BPL resumes disconnections

BPL resumes disconnections

NASSAU, BAHAMAS – After a more than three-month suspension of disconnections, Bahamas Power and Light (BPL) announced yesterday it will begin removing certain consumers from the grid for failure to pay their bills.

BPL said customers with a balance in arrears of $500 or more for over 90 days before April 1, could be “immediately ​disconnected​”.

“Any customer with a balance more than 90 days in arrears since April 1, 2020, have 21 days or until 28 July 2020, to bring their accounts current, or to enroll ​in a payment ​plan. After that, they will be eligible for disconnection,” the power company said in a statement.

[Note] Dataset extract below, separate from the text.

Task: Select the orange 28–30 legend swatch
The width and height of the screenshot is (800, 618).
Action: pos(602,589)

BPL said customers enrolled in its COVID-19 relief program have 21 days — until July 28 — to bring their accounts up to current or to enroll in a payment plan.

“After that, they will be eligible for disconnection,” the power company said.
“BPL has made this decision after consultation with the government of The Bahamas.” It also said it was proceeding as per normal with its commercial consumers.

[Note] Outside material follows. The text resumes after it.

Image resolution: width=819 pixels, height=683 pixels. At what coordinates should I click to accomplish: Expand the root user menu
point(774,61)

In March, BPL said it will immediately suspend disconnections until March 31 as thousands of Bahamians were forced to shelter in their homes amid a 24-hour lockdown and border shutdown.

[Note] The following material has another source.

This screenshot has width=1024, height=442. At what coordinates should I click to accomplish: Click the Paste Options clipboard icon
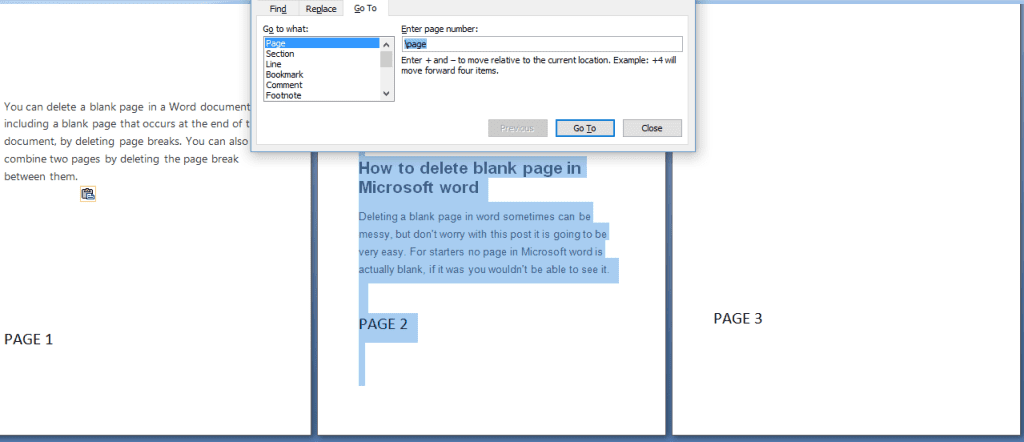click(88, 194)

However, upon the expiration, BPL CEO Whitney Heastie said the power company had indefinitely suspended disconnections in light of the COVID-19.

He said BPL payments will be deferred for a three-month period for people who have been quarantined and people who had been laid off, provided documentation was provided to qualify​ for the deferral.


The disconnection notice prompted dozens of customers to express disdain.

Domini Ellis, a distressed customer who remains furloughed amid the pandemic, said the situation was sad.

“I don’t’ get to go back to work until October, so I can only pay what I have,” she said.

Sharika Gaitor said while it was understandable the people need to pay their bills, consumers experiencing hardship could be given more time — until the end of August — given the blow dealt by the ongoing pandemic, which brought The Bahamas economy to a standstill for months.

“You are cold and really don’t care about the people,” she wrote. “You need competition bad,” D’Angeria Taylor wrote.

She called on BPL to take into account the economic environment, adding that the National Insurance Board’s unemployment benefit to more than 50,000 people was “just enough for food; my God”.

Lakia Knowles added: “You’re just going to bring this out now? You know people still aren’t working right. NIB never mind. God help us because our country isn’t.